Firenze omaggia il Trecento e Quattrocento con il Gotico Internazionale

Firenze – Torna per il settimo anno consecutivo l’appuntamento con Firenze un anno ad arte, un programma di sei esposizioni temporanee che avranno luogo nei musei più illustri del Polo Museale fiorentino, a partire da ora e fino a fine anno.

Il successo ottenuto presso i media, sia di settore sia di divulgazione, oltre  all’afflusso di visitatori che nel 2011 ha visto un incremento medio del 6% nei musei del Polo Museale fiorentino, ha incoraggiato anche per il 2012 – malgrado la difficile contingenza economica internazionale – a programmare una nuova stagione di mostre. Una vera e propria primavera culturale che coinvolgerà alcune delle sedi più prestigiose della città di Firenze tra la riscoperta di capolavori nascosti e inediti prestiti internazionali.

 

Dal 19 giugno al 4 novembre, le sale del piano nobile della Galleria degli Uffizi ospiteranno una ricostruzione del panorama dell’arte fiorentina nel periodo mirabile e cruciale che approssimativamente va dal 1375 al 1440. Per restituire il clima colto e prezioso di quella lunga stagione, verranno esposti accanto a dipinti celebrati da secoli altri pregevolissimi ma finora poco conosciuti al grande pubblico, così come sculture lignee e marmoree, codici miniati, lavori d’arte sacra e profana: creazioni tutte di sommo pregio e di assoluta rilevanza storica, provenienti da prestigiose istituzioni museali pubbliche, nonché da collezioni private italiane e straniere.

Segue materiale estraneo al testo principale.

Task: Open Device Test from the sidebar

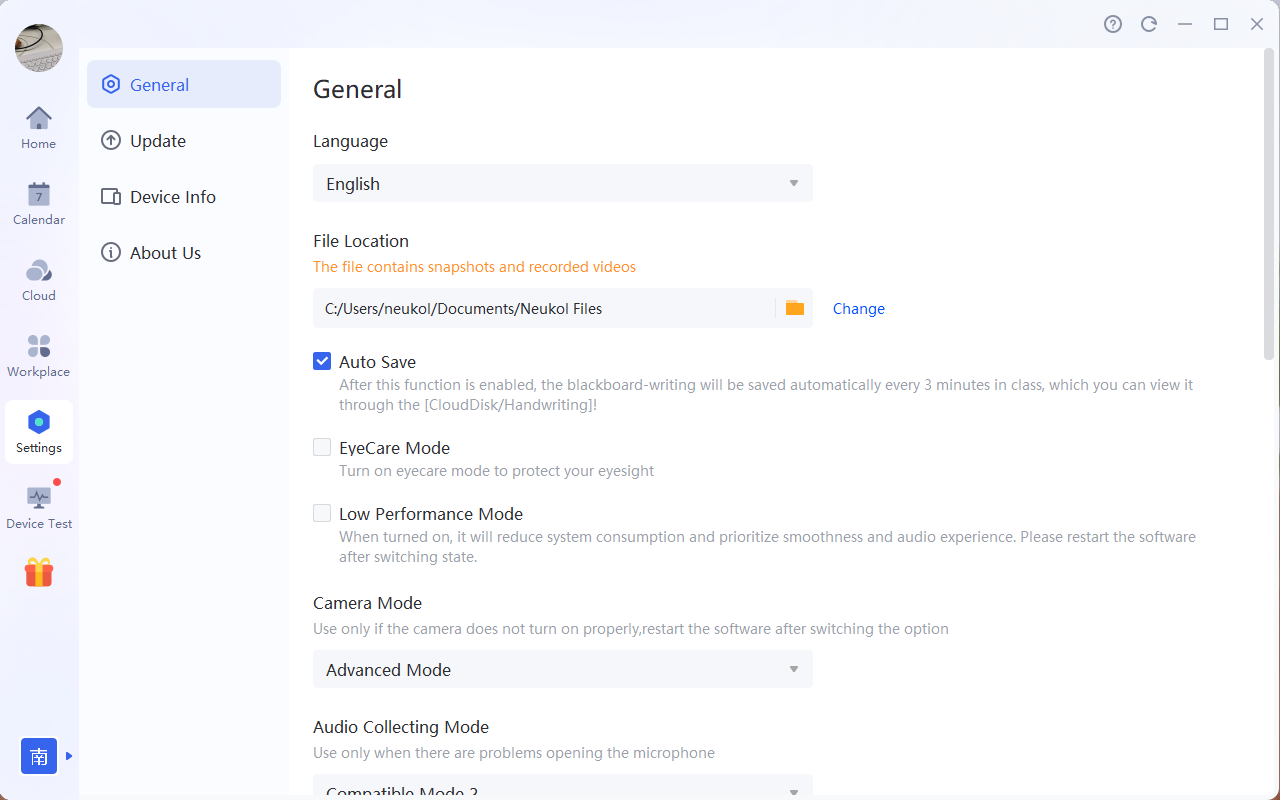Action: [39, 507]
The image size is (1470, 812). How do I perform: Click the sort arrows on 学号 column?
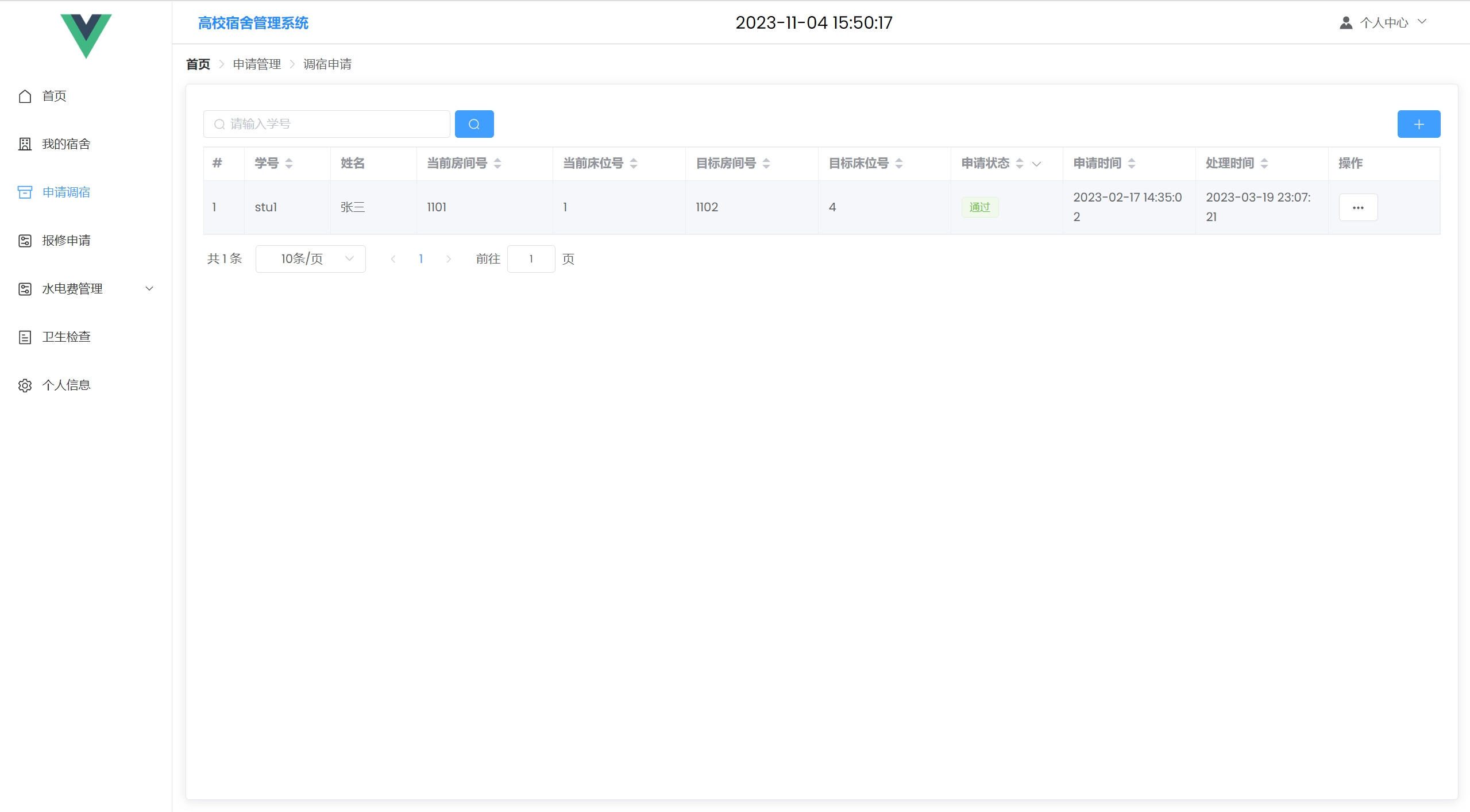click(x=289, y=164)
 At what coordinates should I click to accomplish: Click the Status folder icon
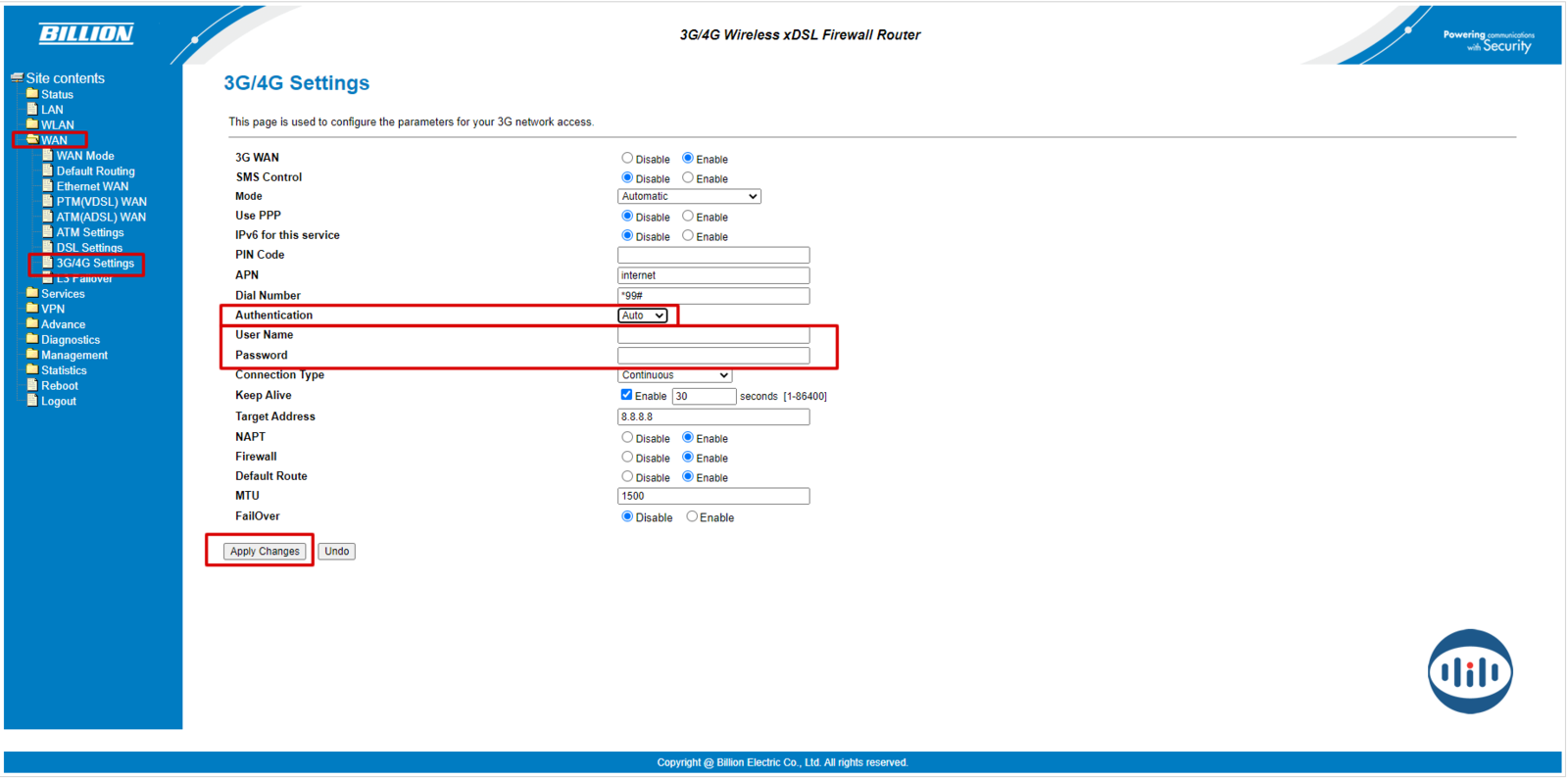pyautogui.click(x=32, y=94)
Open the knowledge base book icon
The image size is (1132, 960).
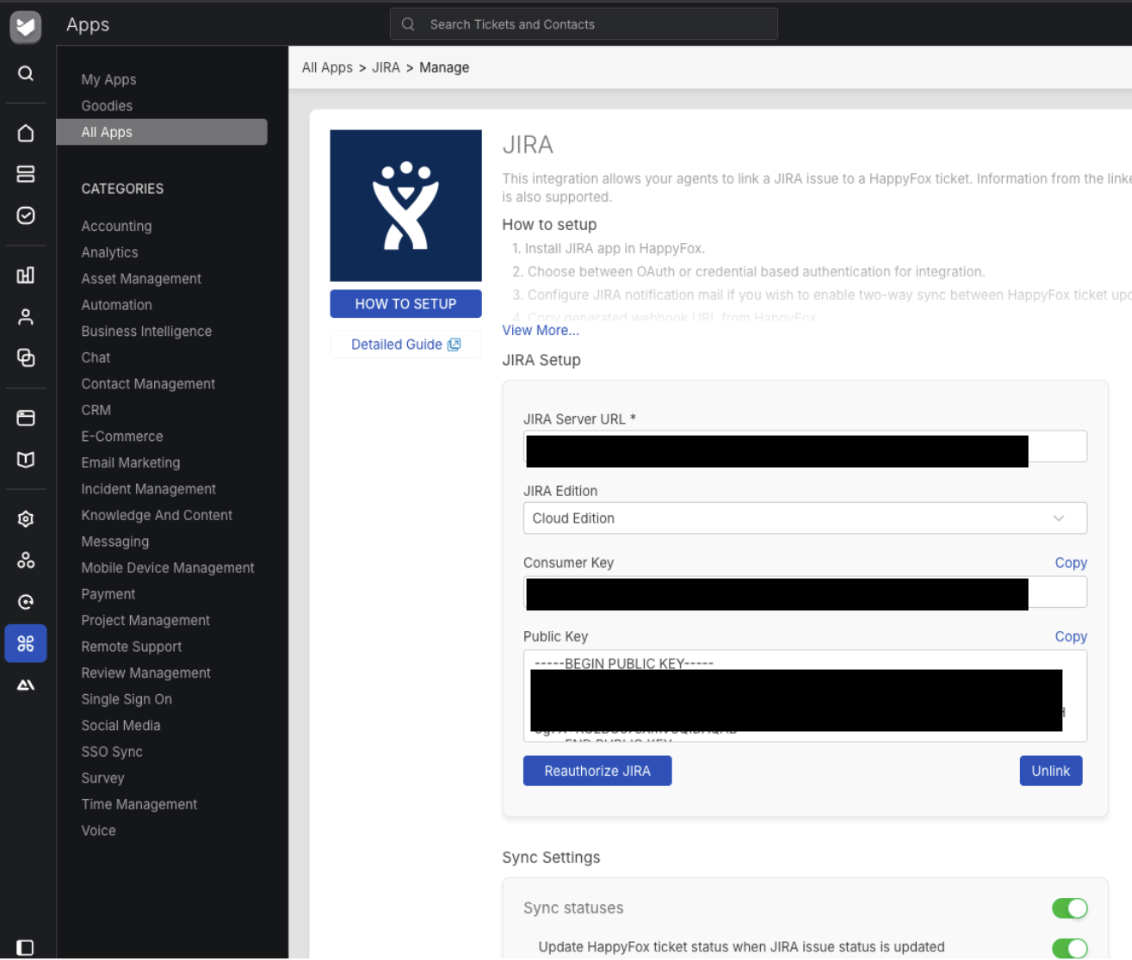pyautogui.click(x=26, y=459)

Il percorso di Bagliori Dorati. Il Gotico Internazionale a Firenze. 1375-1440 prenderà le mosse dalle opere degli interpreti massimi dell’ultima fase della tradizione trecentesca. E si ammireranno opere di Agnolo Gaddi, Spinello Aretino, Antonio Veneziano, Gherardo Starnina e Lorenzo Monaco. Artista, quest’ultimo, che dopo la morte dello Starnina rimane il maggior pittore fiorentino a proporre del gotico estremo una variante personalissima, estranea perfino al naturalismo raffinato di Gentile da Fabriano; testimone lirico di quegli anni, lui pure presente in mostra con tavole famose per la loro bellezza struggente.

Si vedranno i lavori di artefici operosi a Firenze fra Trecento e Quattrocento, animati da una disposizione culturale volta all’osservanza della recente tradizione artistica tardo trecentesca e nel contempo però interessata alle dirompenti novità della nuova dottrina umanistica, con i fervidi recuperi dell’antico. Opere che staranno lì a rappresentare, al più alto livello, pittori meritevoli di una più diffusa conoscenza: Lippo d’Andrea, Mariotto di Cristofano, Giovanni Toscani, Ventura di Moro, Francesco d’Antonio e Arcangelo di Cola. Insieme, però, si sperimenteranno le virtù poetiche di Lorenzo Ghiberti, personalità fra le più eminenti del tardogotico fiorentino, nel cui cantiere per la prima porta del Battistero, durante la fase iniziale della sua attività, s’erano formati quasi tutti gli artisti di spicco operosi a Firenze.

Sarà possibile contemplare anche la delicatezza del Beato Angelico, artista emblematico – insieme a Michelozzo – di una linea espressiva che aspirava a coniugare l’eredità del linguaggio artistico del recente passato con quanto d’inedito stava maturando in città con Brunelleschi e Masaccio. Linea che aveva il sostegno di alcuni grandi umanisti, che orbitavano intorno a Cosimo il Vecchio de’ Medici. Infine – a chiudere, davvero in un bagliore, il tragitto – si troverà uno dei testi più insigni del primo Quattrocento, restituito a una insospettata leggibilità: la Battaglia di San Romano di Paolo Uccello, volo fantastico, capace di sintetizzare i sogni di un’epoca irripetibile.